__EXERCISE DESCRIPTION__: Please continue the passage on arts festivals from where it stops.

__SELECTED TEXT__:
************

An Arts Festival is an umbrella term for a festival that focuses on multiple art genres including fine art (painting, drawing, pottery), music, photography, film, and other visual styles. Fringe festivals are a type of arts festival, often focusing on many arts but sometimes focusing on a specific art such as theater more than others. Some subgenres of an arts festival include art fairs, theater festivals, dance festivals, film festivals, music festivals (pop festivals) and more.

===Art fair===
An art fair is a subgenre of arts festival that focuses on visual art specifically, or specific fields of visual art such as new media art festivals. Other subgenres of art festivals are termed photography festivals or street art festivals, for example. Typically, an art fair has a wide range of artists, art dealers, collectors, and curators who buy or sell artwork in a venue, or gallery, that is open to the public. Some items for sale include photography, paintings, drawings, metalwork, handcrafted items and pottery.

Festivals of visual arts are also not to be confused with commercial art fairs. Artists participate in the most important of such festival exhibitions by invitation, and these exhibitions (e.g. the Venice Biennale) are organised by internationally recognized curators chosen by a committee of peers. Conversely art fairs are market-oriented shows where art dealers exhibit and sell the work of the artists they represent.

===Theater festival===

The first drama festival was in 543BC, at the Athenian Great Dionysia. At the drama festivals, playwrights and poets competed to have their plays performed, and the actors competed to win the title for best performance. The performances were given in semi-circular auditorium cut into hillsides and capable of seating 10,000–20,000 people. The stage consisted of a dancing floor, an orchestra, dressing room and scene-building area, known as a skene. The actors were typically men who wore masks appropriate to the characters they represented, and each might play several parts.

************

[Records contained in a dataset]
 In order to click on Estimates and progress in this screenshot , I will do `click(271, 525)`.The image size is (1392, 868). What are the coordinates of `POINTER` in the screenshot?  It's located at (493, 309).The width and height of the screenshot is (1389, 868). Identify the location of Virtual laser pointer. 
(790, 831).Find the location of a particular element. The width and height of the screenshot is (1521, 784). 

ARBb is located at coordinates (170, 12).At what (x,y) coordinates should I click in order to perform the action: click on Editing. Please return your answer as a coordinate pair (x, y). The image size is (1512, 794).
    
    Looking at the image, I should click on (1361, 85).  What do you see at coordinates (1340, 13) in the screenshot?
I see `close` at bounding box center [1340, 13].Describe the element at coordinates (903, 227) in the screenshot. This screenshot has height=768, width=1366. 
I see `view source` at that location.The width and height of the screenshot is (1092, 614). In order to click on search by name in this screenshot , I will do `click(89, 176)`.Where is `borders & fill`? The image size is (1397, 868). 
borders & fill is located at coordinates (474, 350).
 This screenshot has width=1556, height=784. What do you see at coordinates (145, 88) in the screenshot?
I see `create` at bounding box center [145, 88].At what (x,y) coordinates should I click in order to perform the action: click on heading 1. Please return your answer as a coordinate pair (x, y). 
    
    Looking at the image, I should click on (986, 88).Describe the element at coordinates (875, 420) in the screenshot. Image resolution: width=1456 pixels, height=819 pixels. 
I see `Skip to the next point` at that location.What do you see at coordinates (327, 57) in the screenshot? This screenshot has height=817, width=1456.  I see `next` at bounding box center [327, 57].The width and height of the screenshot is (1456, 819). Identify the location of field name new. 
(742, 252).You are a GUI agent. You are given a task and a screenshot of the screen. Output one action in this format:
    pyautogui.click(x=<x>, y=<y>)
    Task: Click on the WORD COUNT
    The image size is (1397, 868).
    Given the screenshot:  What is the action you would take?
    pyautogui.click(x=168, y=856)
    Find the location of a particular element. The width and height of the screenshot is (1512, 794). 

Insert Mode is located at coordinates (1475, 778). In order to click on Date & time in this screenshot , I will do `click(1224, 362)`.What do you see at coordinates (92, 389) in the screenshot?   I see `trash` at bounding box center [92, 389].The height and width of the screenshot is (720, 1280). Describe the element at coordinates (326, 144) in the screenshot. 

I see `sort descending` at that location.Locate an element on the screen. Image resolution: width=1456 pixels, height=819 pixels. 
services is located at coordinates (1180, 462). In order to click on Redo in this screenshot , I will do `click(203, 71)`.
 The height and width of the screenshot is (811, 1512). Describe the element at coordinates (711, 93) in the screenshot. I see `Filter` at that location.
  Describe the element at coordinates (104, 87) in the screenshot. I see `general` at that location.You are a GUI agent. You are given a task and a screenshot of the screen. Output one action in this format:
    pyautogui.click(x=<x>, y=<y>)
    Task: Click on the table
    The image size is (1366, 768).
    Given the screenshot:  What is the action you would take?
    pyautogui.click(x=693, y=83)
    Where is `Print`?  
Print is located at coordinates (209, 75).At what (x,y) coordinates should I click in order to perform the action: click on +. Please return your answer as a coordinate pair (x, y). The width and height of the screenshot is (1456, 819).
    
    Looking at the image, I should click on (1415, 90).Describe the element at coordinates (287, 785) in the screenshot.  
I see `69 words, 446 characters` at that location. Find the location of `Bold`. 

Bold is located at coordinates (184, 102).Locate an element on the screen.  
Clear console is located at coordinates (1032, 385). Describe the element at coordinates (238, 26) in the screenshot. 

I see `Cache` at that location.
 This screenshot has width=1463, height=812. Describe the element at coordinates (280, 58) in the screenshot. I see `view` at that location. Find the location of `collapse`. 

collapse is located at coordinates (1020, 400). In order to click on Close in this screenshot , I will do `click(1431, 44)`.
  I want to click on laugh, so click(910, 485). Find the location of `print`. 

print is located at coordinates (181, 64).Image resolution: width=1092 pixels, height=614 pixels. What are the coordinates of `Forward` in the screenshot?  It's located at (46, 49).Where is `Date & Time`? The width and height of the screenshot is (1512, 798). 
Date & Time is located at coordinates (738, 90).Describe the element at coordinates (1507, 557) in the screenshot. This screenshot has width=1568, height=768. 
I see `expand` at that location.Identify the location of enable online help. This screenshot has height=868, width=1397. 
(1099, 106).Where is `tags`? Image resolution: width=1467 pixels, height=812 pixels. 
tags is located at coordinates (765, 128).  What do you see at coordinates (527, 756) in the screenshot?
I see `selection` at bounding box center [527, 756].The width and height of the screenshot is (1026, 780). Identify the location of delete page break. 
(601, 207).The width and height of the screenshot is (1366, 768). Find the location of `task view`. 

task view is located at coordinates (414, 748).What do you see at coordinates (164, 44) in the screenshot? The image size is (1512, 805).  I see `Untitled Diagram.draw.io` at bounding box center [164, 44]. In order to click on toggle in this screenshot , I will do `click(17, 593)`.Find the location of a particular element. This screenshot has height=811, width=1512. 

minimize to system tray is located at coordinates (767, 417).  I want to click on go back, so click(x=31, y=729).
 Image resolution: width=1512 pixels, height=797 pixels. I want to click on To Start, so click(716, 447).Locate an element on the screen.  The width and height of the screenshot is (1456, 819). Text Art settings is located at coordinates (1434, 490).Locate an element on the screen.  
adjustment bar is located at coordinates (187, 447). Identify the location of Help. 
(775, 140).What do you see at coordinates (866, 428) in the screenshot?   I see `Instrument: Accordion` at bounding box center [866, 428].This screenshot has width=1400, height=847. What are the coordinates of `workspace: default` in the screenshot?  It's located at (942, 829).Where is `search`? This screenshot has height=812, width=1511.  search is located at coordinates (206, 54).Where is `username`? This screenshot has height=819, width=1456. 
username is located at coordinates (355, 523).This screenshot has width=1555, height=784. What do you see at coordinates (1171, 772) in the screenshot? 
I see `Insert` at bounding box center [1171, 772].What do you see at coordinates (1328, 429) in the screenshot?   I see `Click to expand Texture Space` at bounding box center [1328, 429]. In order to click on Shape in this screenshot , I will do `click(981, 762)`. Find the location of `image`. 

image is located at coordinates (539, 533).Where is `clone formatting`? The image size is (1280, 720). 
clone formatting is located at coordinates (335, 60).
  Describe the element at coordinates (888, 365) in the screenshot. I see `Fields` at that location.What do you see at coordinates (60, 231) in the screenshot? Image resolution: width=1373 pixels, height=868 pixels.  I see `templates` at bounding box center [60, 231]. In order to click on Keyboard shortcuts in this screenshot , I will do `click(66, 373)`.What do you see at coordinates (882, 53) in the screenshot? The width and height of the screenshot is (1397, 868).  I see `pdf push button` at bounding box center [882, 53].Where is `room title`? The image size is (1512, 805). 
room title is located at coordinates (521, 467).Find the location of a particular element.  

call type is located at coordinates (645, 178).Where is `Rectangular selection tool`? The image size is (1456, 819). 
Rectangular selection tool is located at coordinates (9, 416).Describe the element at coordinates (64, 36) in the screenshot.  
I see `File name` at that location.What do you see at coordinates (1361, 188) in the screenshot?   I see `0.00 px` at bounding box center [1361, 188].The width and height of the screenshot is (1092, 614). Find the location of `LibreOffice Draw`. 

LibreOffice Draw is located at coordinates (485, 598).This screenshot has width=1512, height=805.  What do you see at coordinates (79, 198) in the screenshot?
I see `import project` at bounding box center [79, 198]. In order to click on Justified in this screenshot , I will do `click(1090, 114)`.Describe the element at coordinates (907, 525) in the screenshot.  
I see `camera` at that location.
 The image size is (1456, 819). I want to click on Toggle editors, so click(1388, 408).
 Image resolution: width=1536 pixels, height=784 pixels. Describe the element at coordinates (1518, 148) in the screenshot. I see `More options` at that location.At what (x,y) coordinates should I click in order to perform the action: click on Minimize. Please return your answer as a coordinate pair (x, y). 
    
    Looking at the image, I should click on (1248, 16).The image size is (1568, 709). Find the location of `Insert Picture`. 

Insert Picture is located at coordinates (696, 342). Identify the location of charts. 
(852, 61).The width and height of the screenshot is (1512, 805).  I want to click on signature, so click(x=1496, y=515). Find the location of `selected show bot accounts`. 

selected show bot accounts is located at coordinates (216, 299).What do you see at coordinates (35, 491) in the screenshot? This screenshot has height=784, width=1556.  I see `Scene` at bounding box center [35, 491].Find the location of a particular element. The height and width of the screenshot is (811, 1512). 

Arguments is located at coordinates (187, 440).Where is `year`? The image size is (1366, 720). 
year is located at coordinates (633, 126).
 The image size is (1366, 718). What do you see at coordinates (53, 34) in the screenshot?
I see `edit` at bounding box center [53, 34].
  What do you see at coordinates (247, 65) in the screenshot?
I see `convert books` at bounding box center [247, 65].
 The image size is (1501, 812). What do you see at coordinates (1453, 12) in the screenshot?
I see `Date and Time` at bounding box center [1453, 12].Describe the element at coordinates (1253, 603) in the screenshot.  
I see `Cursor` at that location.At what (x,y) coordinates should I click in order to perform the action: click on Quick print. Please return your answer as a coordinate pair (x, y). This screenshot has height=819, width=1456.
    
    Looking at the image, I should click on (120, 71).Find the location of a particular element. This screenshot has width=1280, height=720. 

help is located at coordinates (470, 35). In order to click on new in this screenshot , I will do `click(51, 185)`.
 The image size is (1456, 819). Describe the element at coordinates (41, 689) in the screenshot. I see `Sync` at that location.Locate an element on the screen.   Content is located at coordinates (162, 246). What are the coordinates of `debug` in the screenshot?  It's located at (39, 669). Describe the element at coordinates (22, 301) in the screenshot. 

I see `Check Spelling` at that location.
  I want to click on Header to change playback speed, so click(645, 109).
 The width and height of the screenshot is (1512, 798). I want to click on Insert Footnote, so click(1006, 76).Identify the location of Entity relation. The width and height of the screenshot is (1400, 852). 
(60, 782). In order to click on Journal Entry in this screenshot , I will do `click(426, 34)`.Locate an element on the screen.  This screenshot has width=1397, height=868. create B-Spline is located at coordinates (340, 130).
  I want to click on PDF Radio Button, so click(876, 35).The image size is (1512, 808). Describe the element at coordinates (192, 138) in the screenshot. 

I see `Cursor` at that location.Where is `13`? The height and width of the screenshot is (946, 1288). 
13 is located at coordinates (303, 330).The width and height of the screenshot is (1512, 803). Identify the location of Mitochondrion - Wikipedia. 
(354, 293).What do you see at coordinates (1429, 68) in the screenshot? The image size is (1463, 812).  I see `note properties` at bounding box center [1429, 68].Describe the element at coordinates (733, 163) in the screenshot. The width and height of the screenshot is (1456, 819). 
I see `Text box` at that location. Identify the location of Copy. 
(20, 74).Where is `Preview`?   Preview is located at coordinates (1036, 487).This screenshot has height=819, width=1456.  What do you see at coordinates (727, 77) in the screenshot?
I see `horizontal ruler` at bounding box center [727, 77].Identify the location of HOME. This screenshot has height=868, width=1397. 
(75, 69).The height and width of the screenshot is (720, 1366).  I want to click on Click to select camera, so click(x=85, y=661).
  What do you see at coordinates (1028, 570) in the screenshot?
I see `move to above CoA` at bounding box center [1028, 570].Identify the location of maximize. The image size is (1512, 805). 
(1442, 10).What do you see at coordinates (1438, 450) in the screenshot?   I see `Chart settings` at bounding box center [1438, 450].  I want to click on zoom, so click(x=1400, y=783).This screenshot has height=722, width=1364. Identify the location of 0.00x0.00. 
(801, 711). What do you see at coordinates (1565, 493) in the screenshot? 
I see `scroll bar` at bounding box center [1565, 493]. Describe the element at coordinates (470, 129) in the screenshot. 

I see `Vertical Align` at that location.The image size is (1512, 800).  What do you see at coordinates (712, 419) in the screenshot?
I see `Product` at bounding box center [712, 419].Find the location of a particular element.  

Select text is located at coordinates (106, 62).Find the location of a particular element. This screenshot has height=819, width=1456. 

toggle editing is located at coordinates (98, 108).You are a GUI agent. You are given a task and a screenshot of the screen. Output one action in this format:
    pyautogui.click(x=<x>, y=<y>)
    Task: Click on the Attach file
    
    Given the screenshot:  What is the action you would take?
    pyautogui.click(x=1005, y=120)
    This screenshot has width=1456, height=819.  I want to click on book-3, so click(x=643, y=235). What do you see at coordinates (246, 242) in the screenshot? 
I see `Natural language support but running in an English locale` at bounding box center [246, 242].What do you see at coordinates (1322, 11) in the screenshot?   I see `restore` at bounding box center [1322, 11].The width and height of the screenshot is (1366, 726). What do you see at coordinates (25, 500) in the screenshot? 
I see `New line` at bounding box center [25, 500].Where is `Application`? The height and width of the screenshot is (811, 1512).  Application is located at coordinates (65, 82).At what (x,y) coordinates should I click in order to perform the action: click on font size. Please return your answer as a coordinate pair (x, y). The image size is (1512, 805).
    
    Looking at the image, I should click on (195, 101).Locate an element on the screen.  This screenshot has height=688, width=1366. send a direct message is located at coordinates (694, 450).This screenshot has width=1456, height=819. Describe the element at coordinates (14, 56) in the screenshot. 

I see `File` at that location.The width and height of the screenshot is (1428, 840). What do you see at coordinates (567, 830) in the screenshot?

************

__REPLY__:
===Film festival===

Film festivals are organized events, usually staged by universities, private organizations, local governments, or arts associations, that show films in cinemas or screening venues and provide filmmakers a chance to get notable recognition among fellow film enthusiasts. Films can include international and domestic releases and can even be on a specific film-maker, genre or subject matter. Film festivals are typically annual events and can feature full-length or short films.

One of the most notable Film Festivals is the Sundance Film Festival, which originated from Salt Lake City in 1984 as part of the Sundance Institute organization and was founded by Robert Redford. To this date, it is one of the largest independent cinema festivals in the United States.

===Poetry festival===
Poetry festivals are organized events staged by poetry and literature groups, local arts associations, private organizations and others that showcase contemporary poetry and provide a chance for poets to meet each other, celebrate poetry, critique each other's work and debate poetic issues. Poets can include international, national and local writers, and can include a specific theme. They are often held in a particular location over set dates. In contrast to literary festivals, poetry festivals put poetry centre stage. Poetry Festivals are typically annual events. Festivals established for more than 10 years in the UK include the festivals at Aldeburgh, Ledbury and Torbay, and the Stanza Poetry festival in Scotland. In India, a number of popular poetry festivals and in Northeast India, Guwahati Grand Poetry festival and Assam Arts Biennale, which began in 2018, are the first of its kind in the region.